Review for Measuring Service in Multi-Class Networks

Review 1

competence contribution presentation summary
0.6 (somewhat familiar with this area of research) 3 (3: Fair contribution) 1 (1: Requires major work) 2 (2: Weak Reject)

The paper addresses an important topic, viz., user verification of network QoS through non-invasive means. The study is focused on router level QoS mechanisms, and provides techniques for users to distinguish between different scheduling mechanisms (Priority, WFQ, EDF) and estimate the parameters of the service.

In my opinion, there seems to be a mismatch between the needs of QoS verification and the methodology adopted in the paper. My primary concern is that the presentation is poor and difficult to follow.

A. The authors fail to distinguish between QoS mechanisms (policing, buffer management, scheduling) at an individual network element, and the network characteristics of the service delivered by the provider to the customer. For instance, a provider may offer a "Gold service" with delay and loss assurances, and may use multiple mechanisms (EDF and priority queueing) within the network to deliver this service. In this network packets of a single class may not travel the same sequence of network nodes, and could become re-ordered. Does it even make sense to model, interpret or validate this NETWORK service using a ROUTER model? Stated in an other way, is there any hope of extending the authors' methodology to a muliple router scenario?
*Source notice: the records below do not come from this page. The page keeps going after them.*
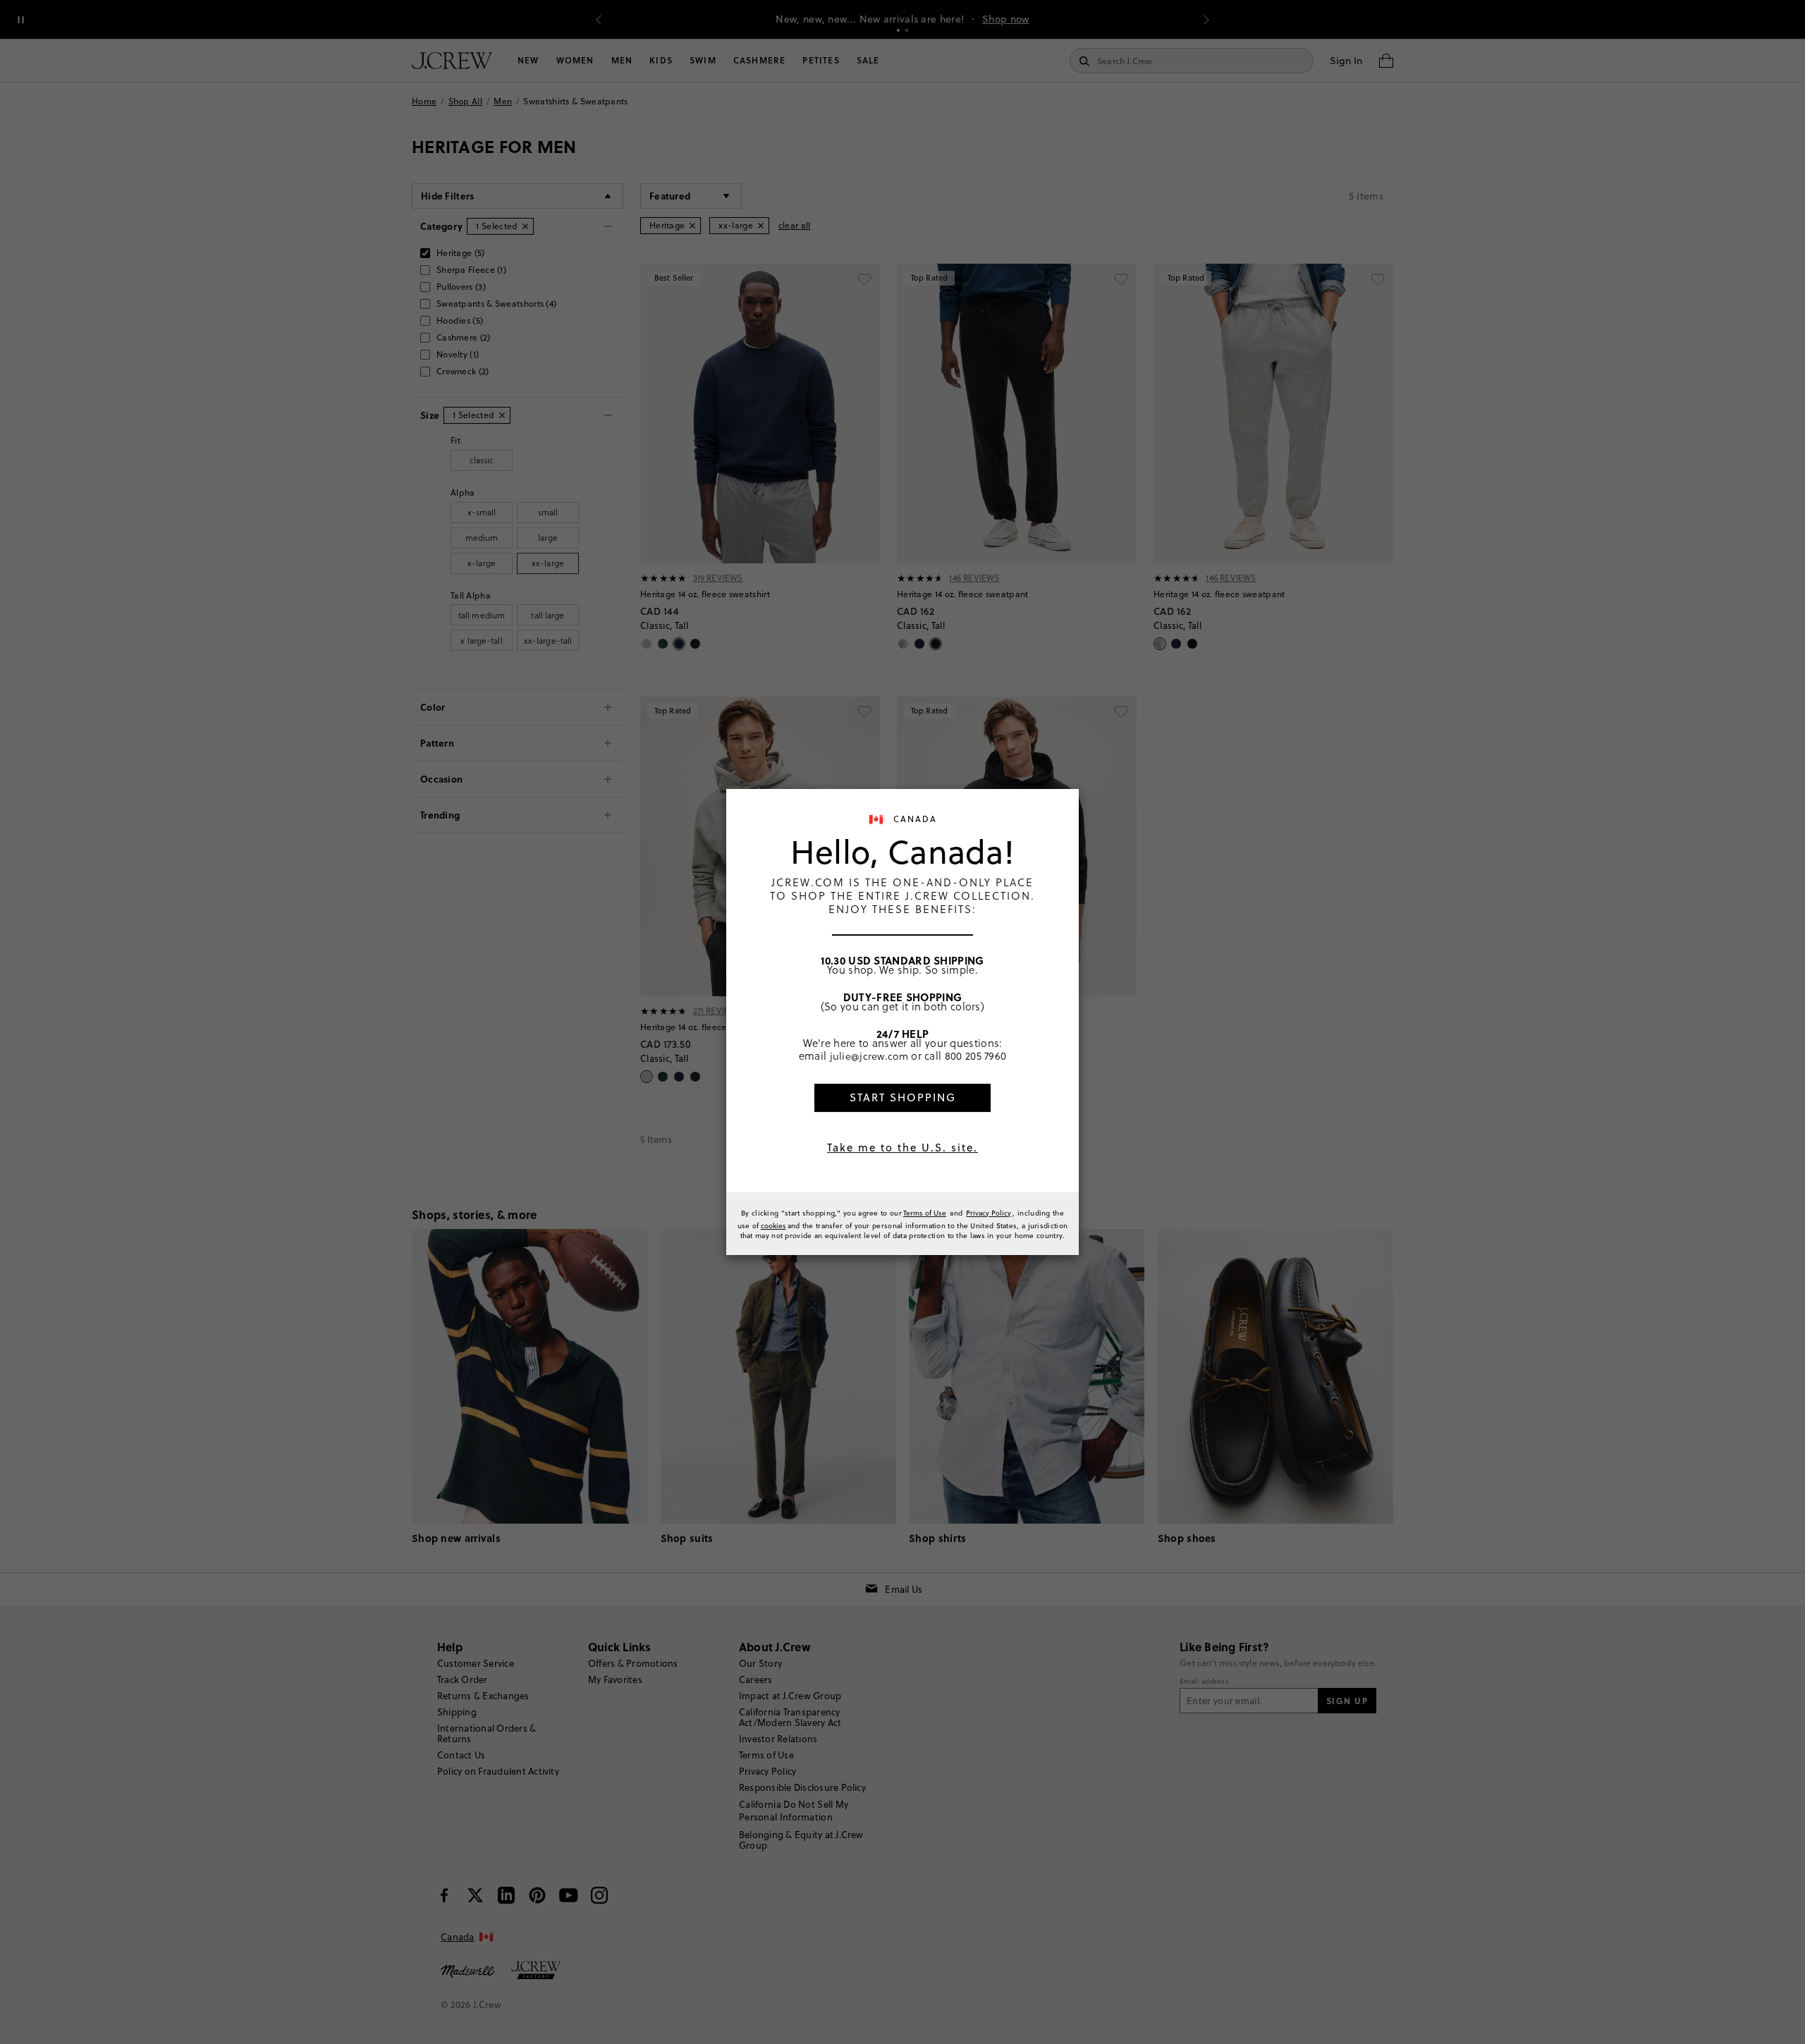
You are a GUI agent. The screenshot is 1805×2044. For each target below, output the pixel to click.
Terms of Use (924, 1213)
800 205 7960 (976, 1055)
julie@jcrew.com (869, 1055)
B. The sampling or probing methodology is unclear. The authors mention the use of streams of packets with sequence numbers and timestamps. However, the experimental setup is not quite clear in terms of what are the raw data sampled and how the estimators are constructed. In particular, the statistical estimators used are sensitive to the fact that multiple classes be jointly backlogged at the time of sampling. How is this achieved? If there is unknown cross-traffic, how can we be sure about the backlogged status of the router?

C. The sensitivity of the estimation process to time scales is not adequately explored, especially as "all time scales are not guaranteed to infer the same scheduler" and hence "the final decision is made by using the majority rule over all time scales."

I would ask that the paper be rejected in its current form, with the recommendation that the authors work more on the justification for and presentation of the work.

Review 2

competence contribution presentation summary
0.6 (somewhat familiar with this area of research) 2 (2: Marginal contribution) 5 (5: Very good) 2 (2: Weak Reject)

This paper describes how to infer the service discipline used in a router, and after that infer service parameters for different classes, using a passive monitoring approach, and hypothesis testing techniques.

I have several concerns about the paper:

1. I can't think of practical use of the solution, especially given its relative complexity. For example, wouldn't a service provider document and tell its clients the kind of service that their routers provide, and

what performance properties users can expect?

2. The monitoring approach is only shown to work if the performance monitored is due to processing by a single router. In practice, performance can only be observed for an end-to-end path, with > 1 hops, and possibly heterogeneous service disciplines used in different hops. Will these techniques still work? If not, then paper's only addressing a toy problem.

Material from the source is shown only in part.